Chinese news outlet NetEase snagged one of Intel’s new refreshed stock coolers and tested it with a Core i5-12400. The new RM1 is one of three new stock coolers for the Alder Lake generation and will address the mid-range 12th-Gen Core i3, i5, and i7 CPUs, and it proved to be pretty capable when paired with the Core i5-12400.

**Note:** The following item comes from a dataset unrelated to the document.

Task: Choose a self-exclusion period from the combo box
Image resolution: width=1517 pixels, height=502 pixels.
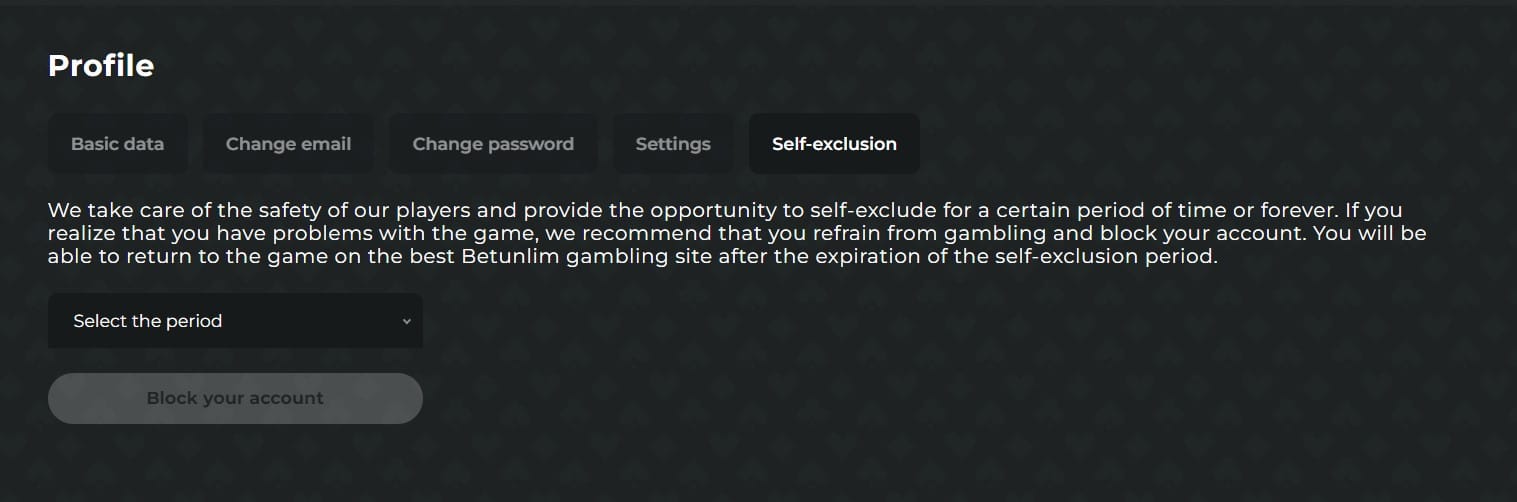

A few months ago, we saw reports of Intel revamping its stock cooler lineup specifically for Alder Lake. The revamped lineup also includes the RS1 and Rh2. The RS1 will come with new Celeron and Pentium processors and have a similar form factor to Intel’s previous cooler designed for its 10th Gen processors and older, so it lacks a copper core. The Rh2 will be Intel’s flagship cooler, so to speak, and it will only ship with 12th Gen Core i9 chips and has a much larger profile than the RM1. The Rh2 will also be the most aesthetically pleasing cooler of the three, with RGB lighting effects on the fan.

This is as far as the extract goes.